Many of the standards already approved they are vague on armed robots, and some law enforcement agencies may infer that they have implied permission to use them, said John Lindsay-Poland, who oversees implementation of the new law as part of the American Friends Service Committee.

“I think most departments aren’t ready to use their robots with lethal force,” he said. “But if you ask them, I suspect there are other departments that would say ‘we want that authority.'”

San Francisco supervisor Aaron Peskin proposed first ban on police using robotic force against any person. But the department said that while it wouldn’t equip the robots with firearms, it did want the ability to outfit them with explosives to tear down barricades or disorient a suspect.

The approved regulation restricts a few high-ranking officers authorizing the use of robots as a lethal force, and only when lives are in danger and after exhausting alternate force or de-escalation techniques, or concluding that the suspect cannot be subdued by other means. .

San Francisco Police said the dozen robots already used by the department have never been used to move an explosive device, but are used to assess bombs or provide images in low-visibility situations.

“We live in an era where unimaginable mob violence is becoming more and more common.
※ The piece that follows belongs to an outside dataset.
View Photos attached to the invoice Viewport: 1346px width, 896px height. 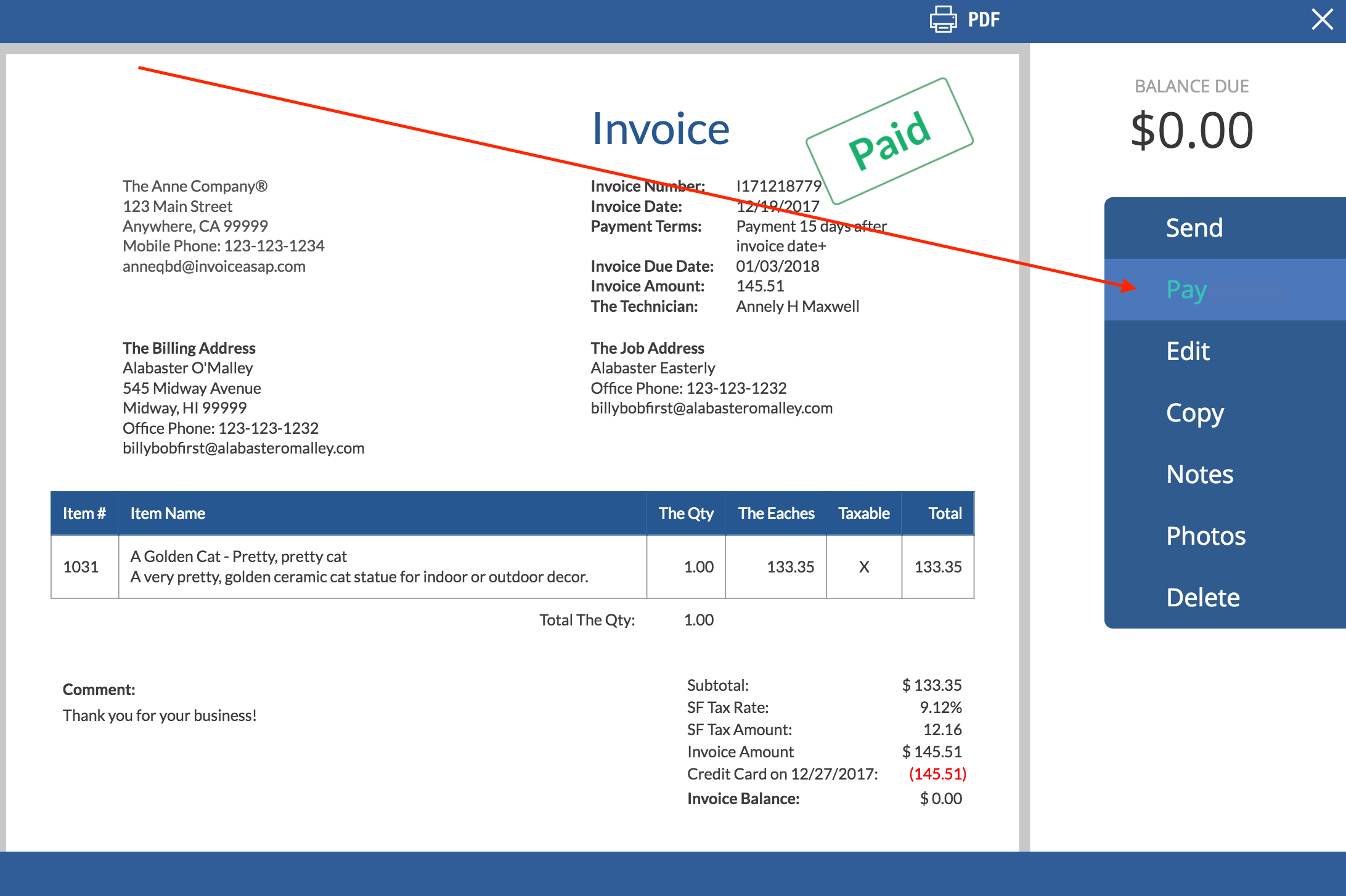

We need the possibility of saving lives in case we have that kind of tragedy in our city,” San Francisco Police Chief Bill Scott said in a statement.

The Los Angeles Police Department does not have any armed drones or robots, Strike Force Lieutenant Ruben Lopez said. Lopez declined to explain why her department he had not asked for permission to have armed robotsbut confirmed they would need a permit to use one.

“It’s a violent world, so we’ll cross that bridge when we get there,” he said.

Often there are better options than bots when deadly force is needed, because bombs can cause collateral damage to people and buildings, said Lomax, former director of the tactical agent group. “For many departments, especially in crowded cities, these factors will add too much risk,” he explained.

the robot dog

NYPD returned a robotic dog rented ahead of schedule public outrageindicating that civilians are still not comfortable with the idea of ​​machines chasing humans.

The Maine Police have used robots on at least two occasions to vegetable explosives what they wanted break down walls or doors and put an end to stagnant situations.

In June 2018, in the small town of Dixmont, Maine, police planned to use a robot to plant a small explosive that would have collapsed an exterior wall, but instead the roof of the house collapsed.

The man inside was shot twice in the blast, survived and refused to plead guilty or not guilty to reckless conduct with a firearm. The state later settled the man’s lawsuit against the police, accusing them of misusing the explosives.

In April 2020, Maine police used a small charge to blow up the door of a house where a man had barricaded himself. the suspect shot to death by police as he walked out the door damaged and fired a pistol.

As of this week, the state attorney’s office had not completed its review of the tactics used in the 2018 case, including the use of the explosive charge. A 2020 incident report referred only to the fatal shooting.

Lauer reported from Philadelphia. AP writer David Sharp contributed from Portland, Maine.